--- start Data supplied ---
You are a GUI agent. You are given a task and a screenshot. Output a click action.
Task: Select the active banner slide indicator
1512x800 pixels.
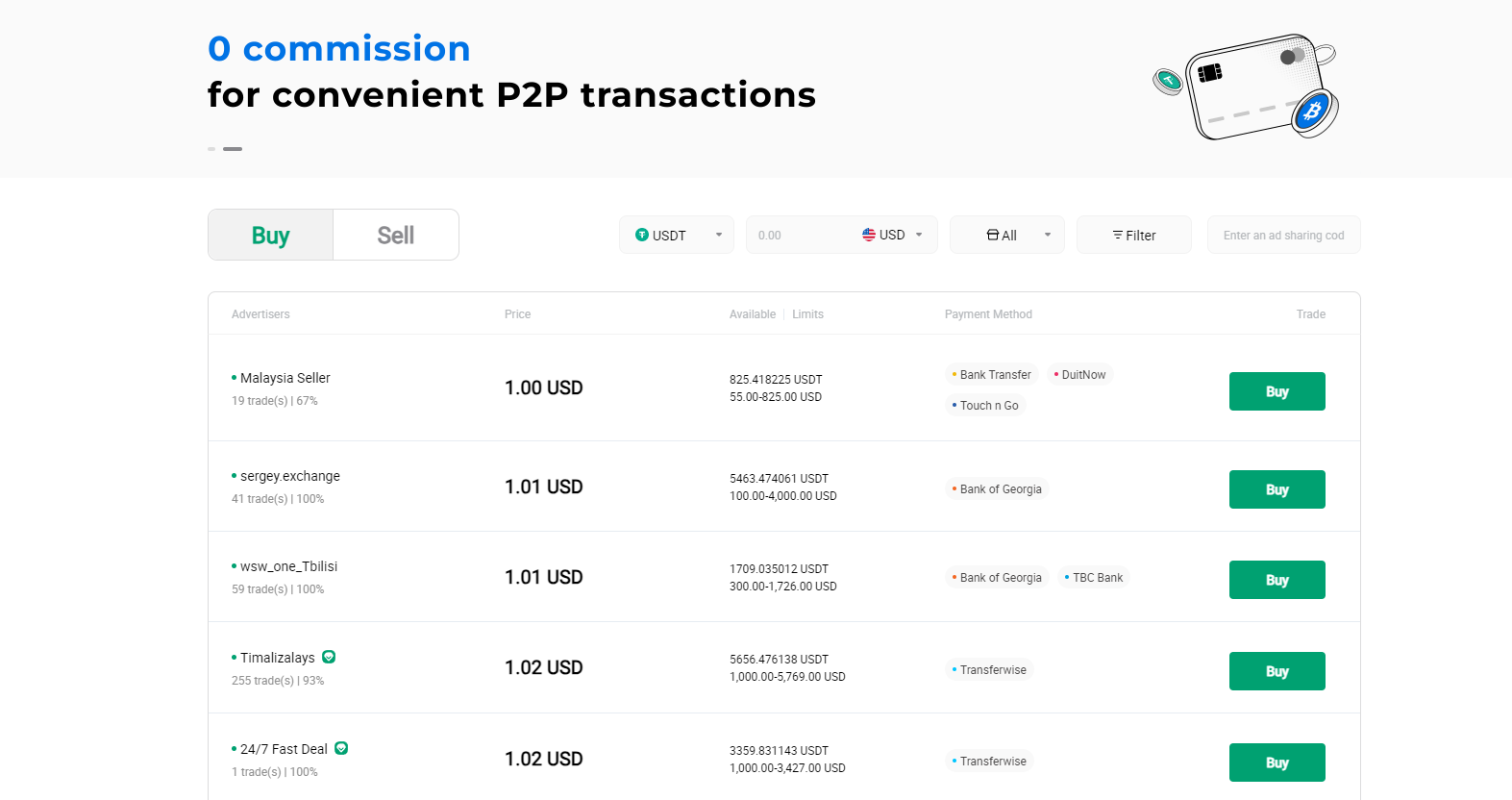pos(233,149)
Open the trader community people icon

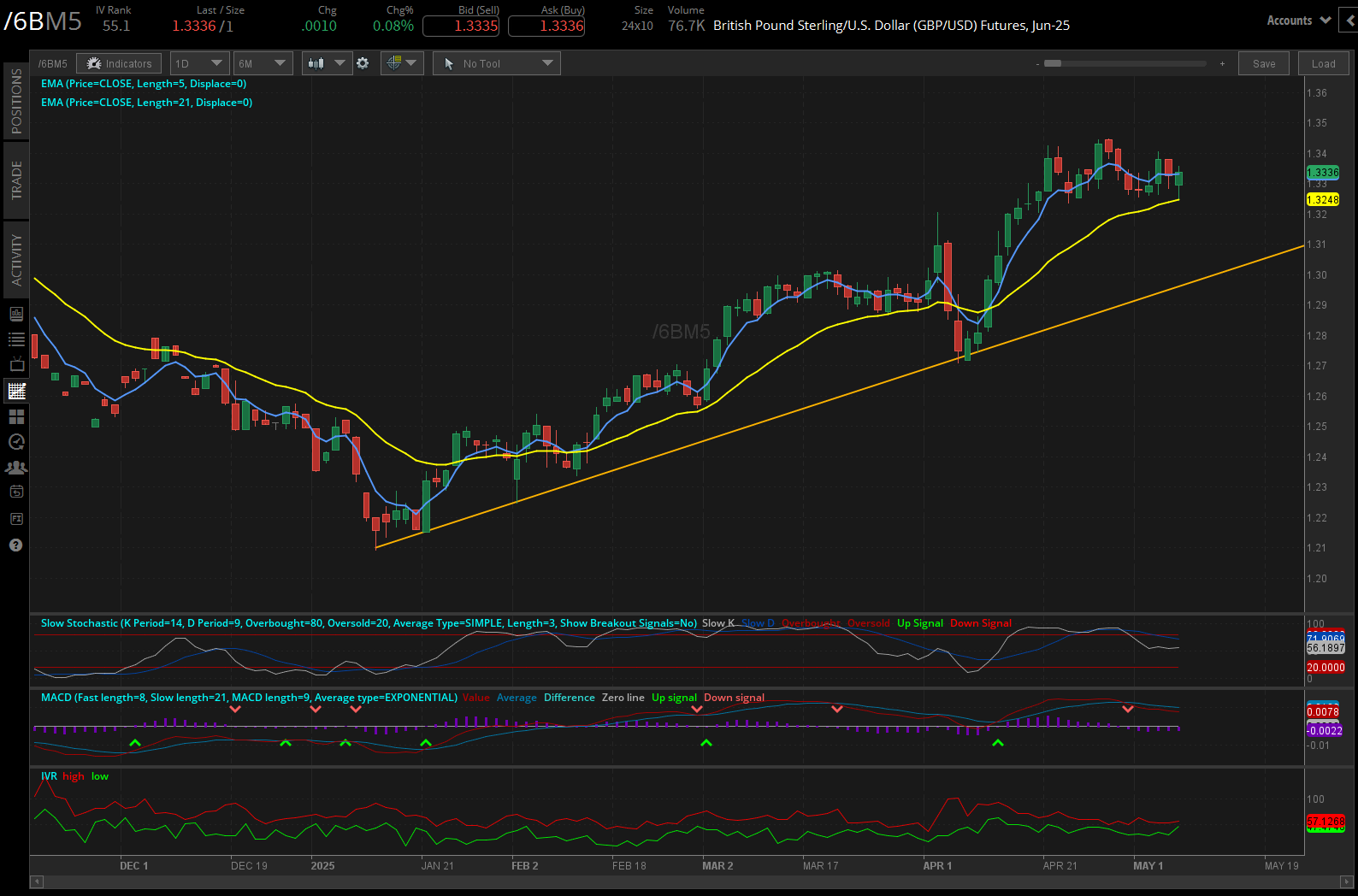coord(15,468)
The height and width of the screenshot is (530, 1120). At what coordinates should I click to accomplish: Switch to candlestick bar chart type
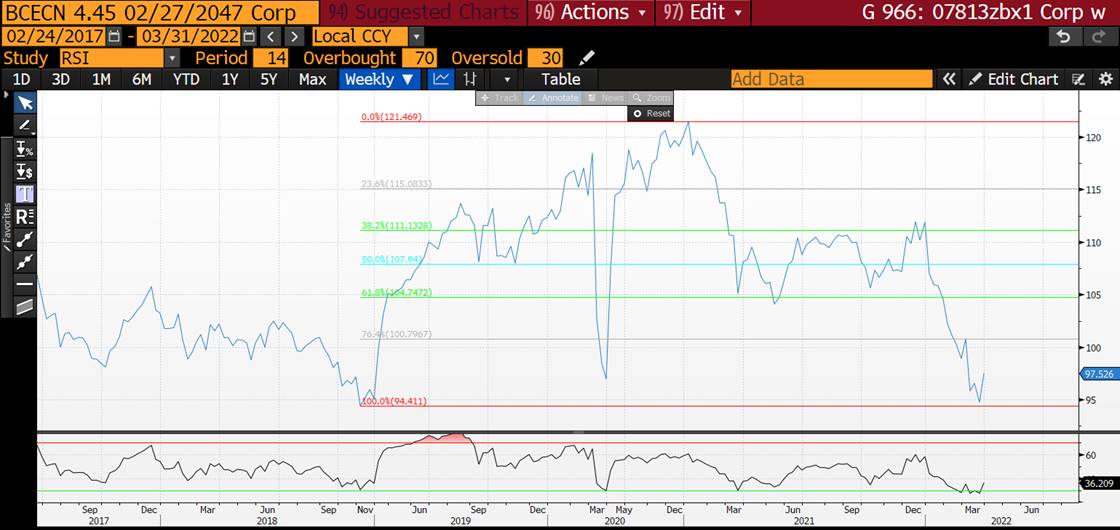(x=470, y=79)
--- end Data supplied ---
Given instruction: Pull every line of text from the records above, word for word, and omit the pictures from your answer.

Result for this exercise:
You are a GUI agent. You are given a task and a screenshot. Output a click action.
Task: Select the active banner slide indicator
1512x800 pixels.
pos(233,149)
Open the trader community people icon

coord(15,468)
The height and width of the screenshot is (530, 1120). At what coordinates should I click to accomplish: Switch to candlestick bar chart type
(x=470, y=79)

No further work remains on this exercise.